Auguste Bravais (/fr/; 23 August 1811, Annonay, Ardèche – 30 March 1863, Le Chesnay, France) was a French physicist known for his work in crystallography, the conception of Bravais lattices, and the formulation of Bravais law. Bravais also studied magnetism, the northern lights, meteorology, geobotany, phyllotaxis, astronomy, statistics and hydrography.
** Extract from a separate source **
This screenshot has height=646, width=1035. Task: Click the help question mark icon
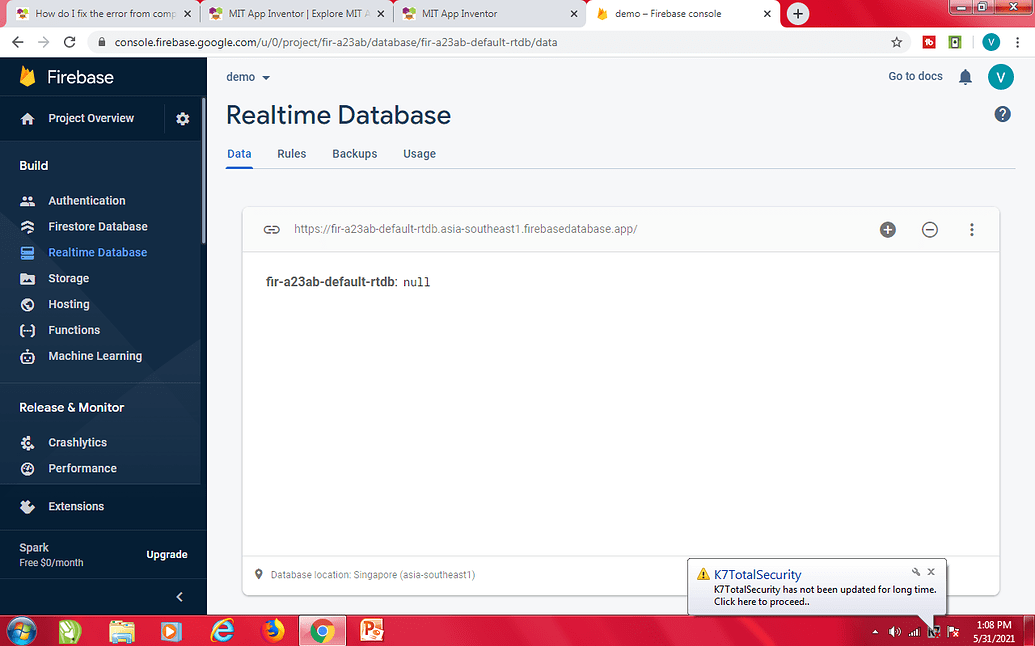click(1002, 114)
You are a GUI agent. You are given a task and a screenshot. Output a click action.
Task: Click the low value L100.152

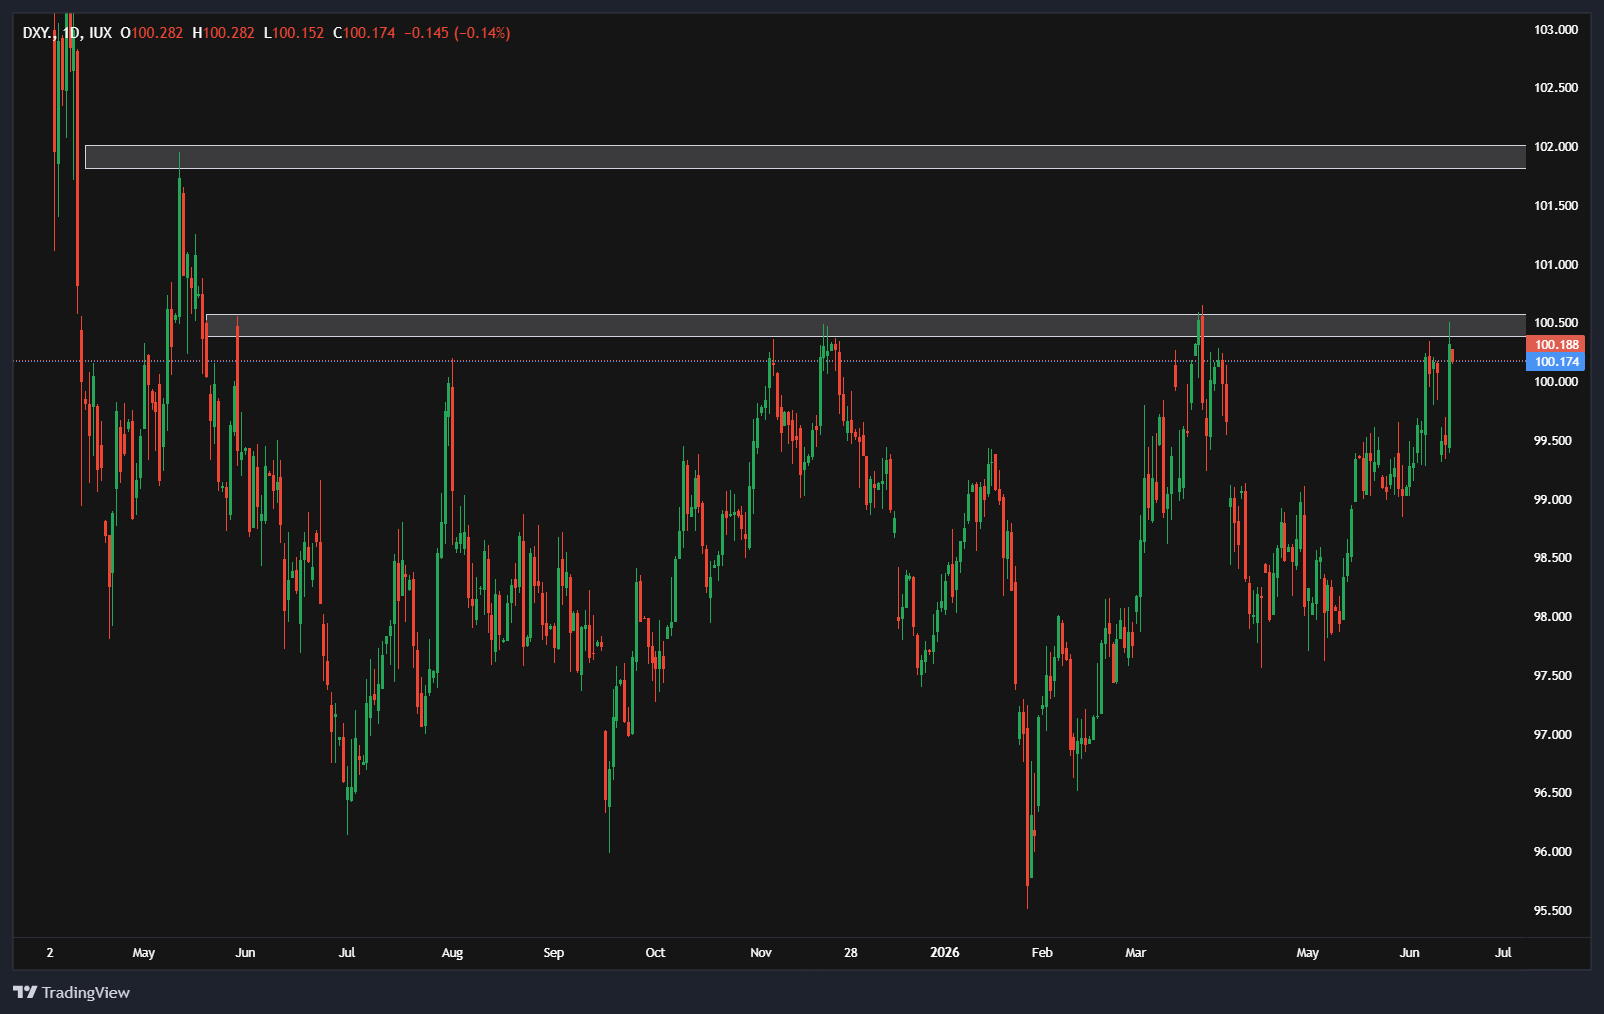(294, 33)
He studied at the Collège Stanislas in Paris before joining the École Polytechnique in 1829, where he was a classmate of groundbreaking mathematician Évariste Galois, whom Bravais actually beat in a scholastic mathematics competition. Towards the end of his studies he became a naval officer, and sailed on the Finistere in 1832 as well as the Loiret afterwards. He took part in hydrographic work along the Algerian Coast. He participated in the Recherche expedition and helped the Lilloise in Spitzbergen and Lapland.
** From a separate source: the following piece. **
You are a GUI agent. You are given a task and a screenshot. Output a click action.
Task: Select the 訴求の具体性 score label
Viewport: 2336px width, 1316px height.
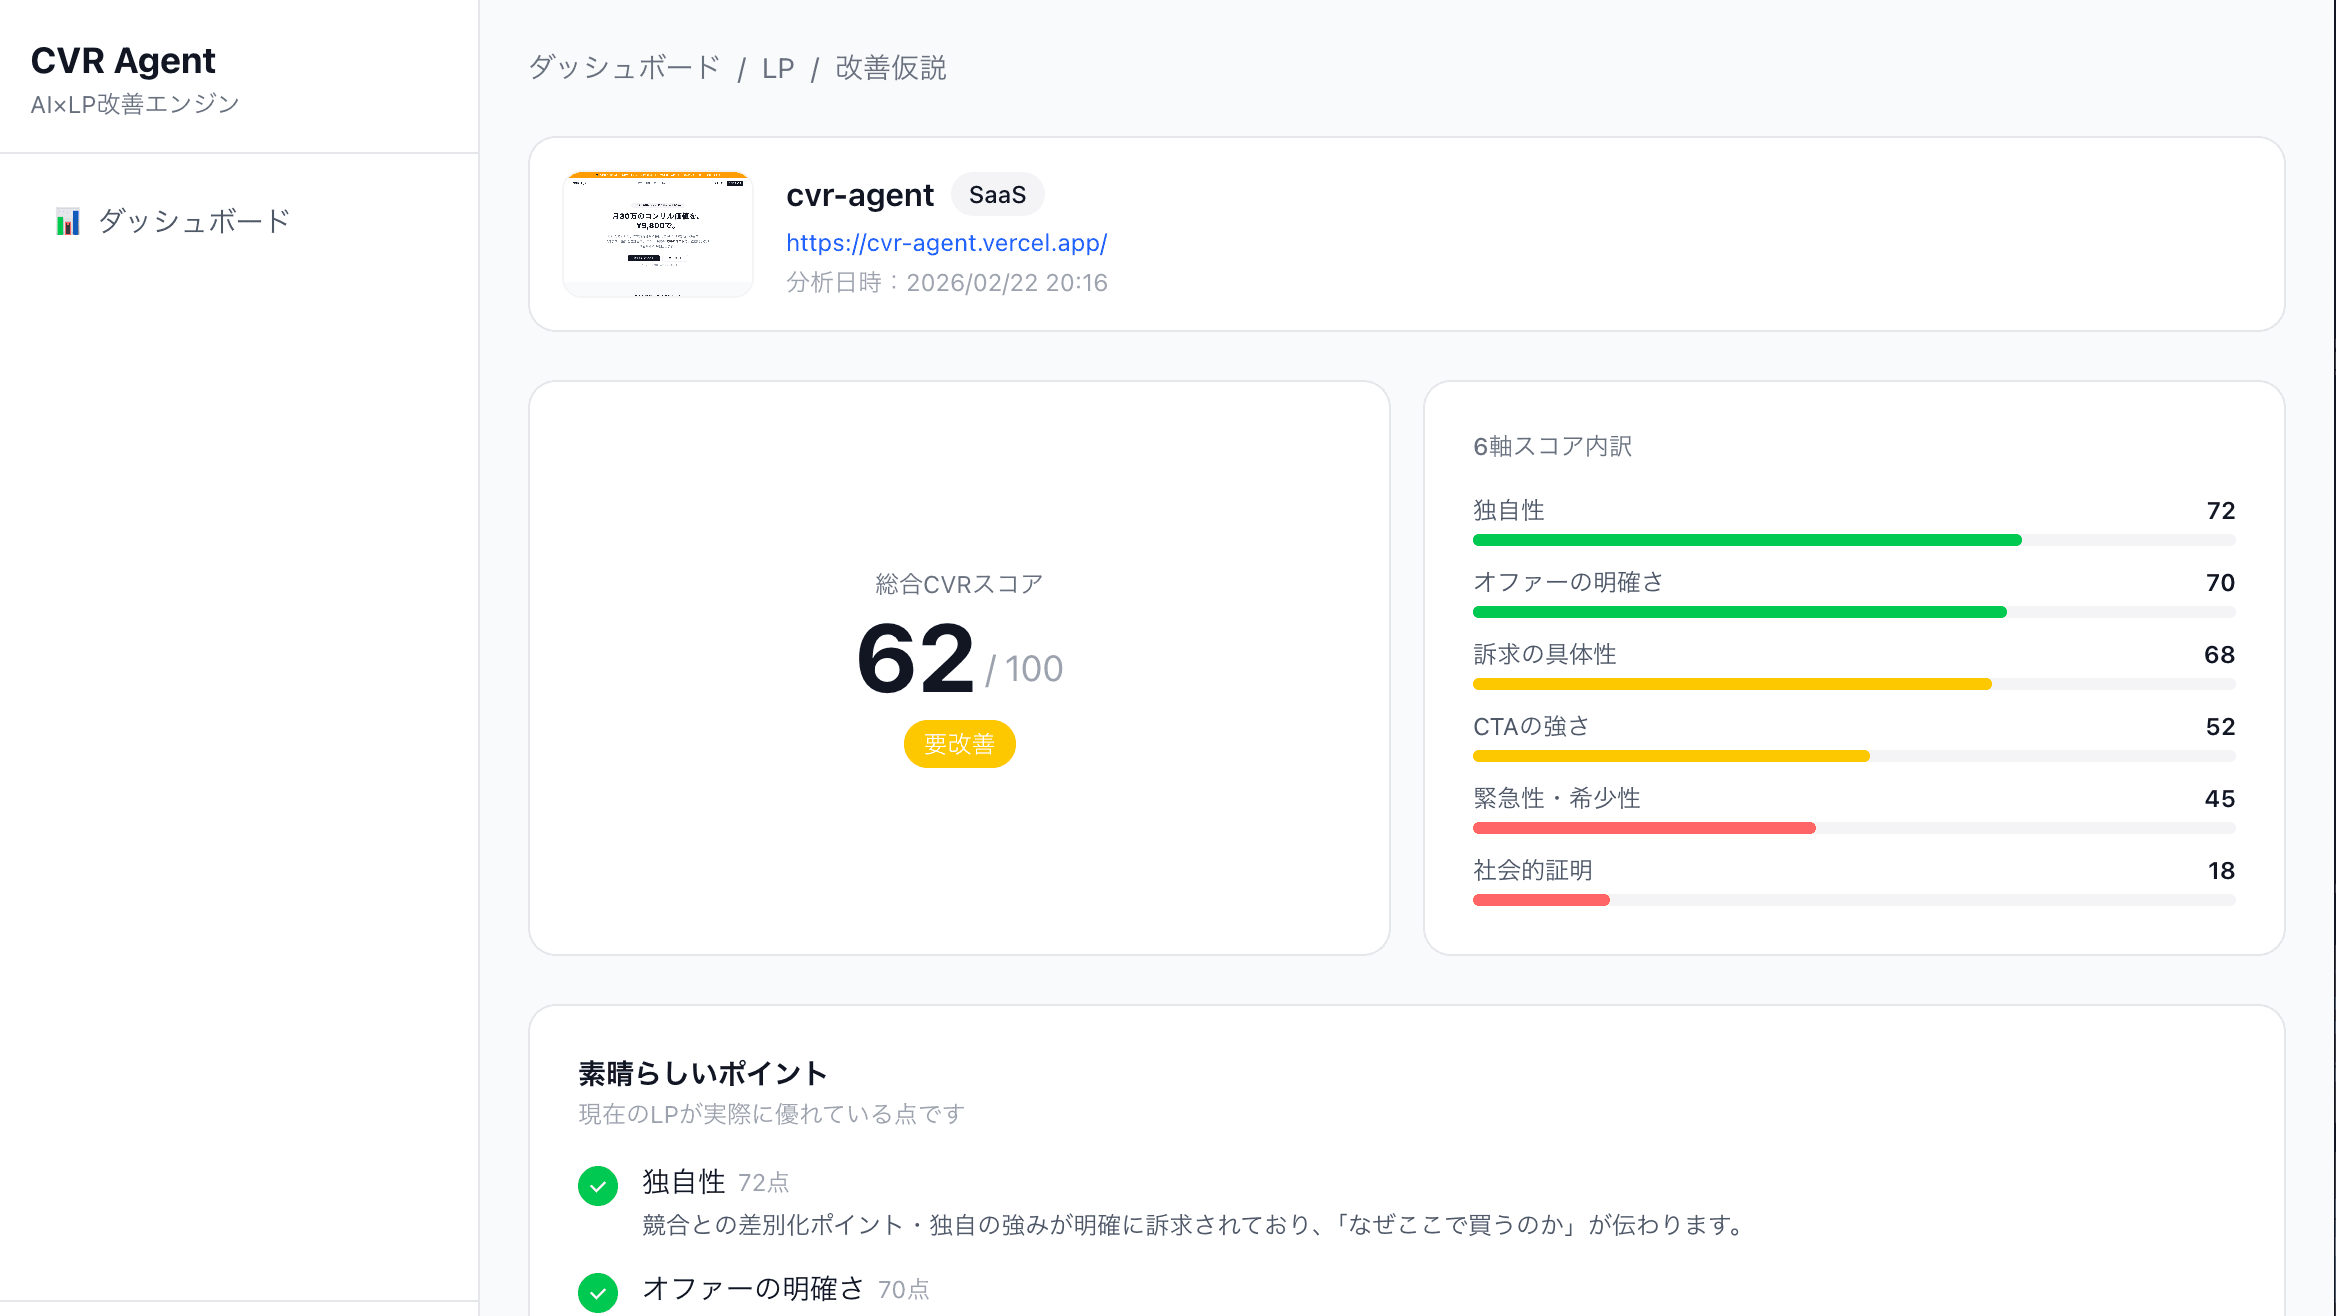click(1546, 654)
Bravais taught a course in applied mathematics for astronomy in the Faculty of Sciences in Lyon, starting in 1840. He succeeded Victor Le Chevalier in the Chair of Physics at the Ecole Polytechnique from 1845 until 1856 when he was replaced by Henri Hureau de Sénarmont. In 1844 he published a paper on the statistical concept of correlation, and arrived at a definition of the product-moment correlation coefficient before Karl Pearson. He is, however, best remembered for his work on Bravais lattices, particularly his 1848 discovery that there are 14 unique lattices in three-dimensional crystalline systems, correcting the previous scheme, with 15 lattices, conceived by Frankenheim three years before.
Bravais published a memoir about crystallography in 1847. A co-founder of the Société météorologique de France, he joined the French Academy of Sciences in 1854. Bravais also worked on the theory of observational errors, a field in which he is especially known for his 1846 paper "Mathematical analysis on the probability of errors of a point".
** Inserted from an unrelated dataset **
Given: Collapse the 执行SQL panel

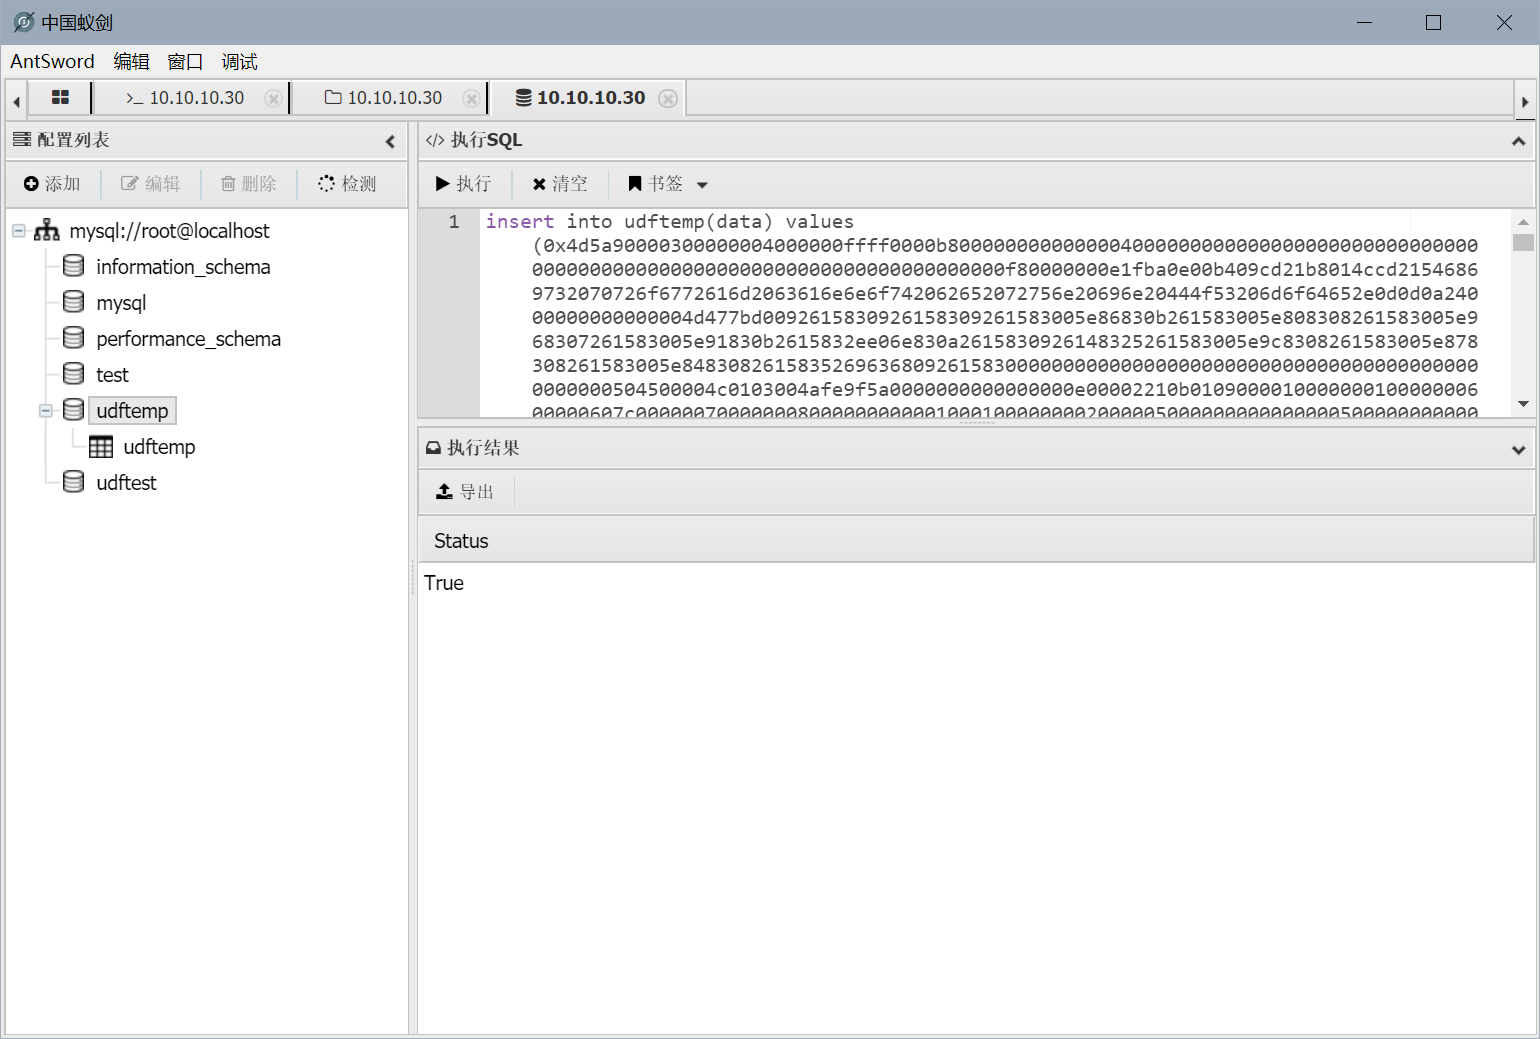Looking at the screenshot, I should [x=1518, y=141].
In one of his later studies, he investigated the conical pendulum and the effects upon it by the rotation of the Earth, an effect similar in principle to the (planar) Foucault pendulum. Soon after Foucault published his results, Bravais was inspired to experimentally test and to mathematically investigate the conical system, leading to the publication "Memoir on the influence exerted by the rotation of the Earth on the oscillatory motions of a conical pendulum", in 1854.

The mountain Bravaisberget, in Svalbard, is named after Bravais.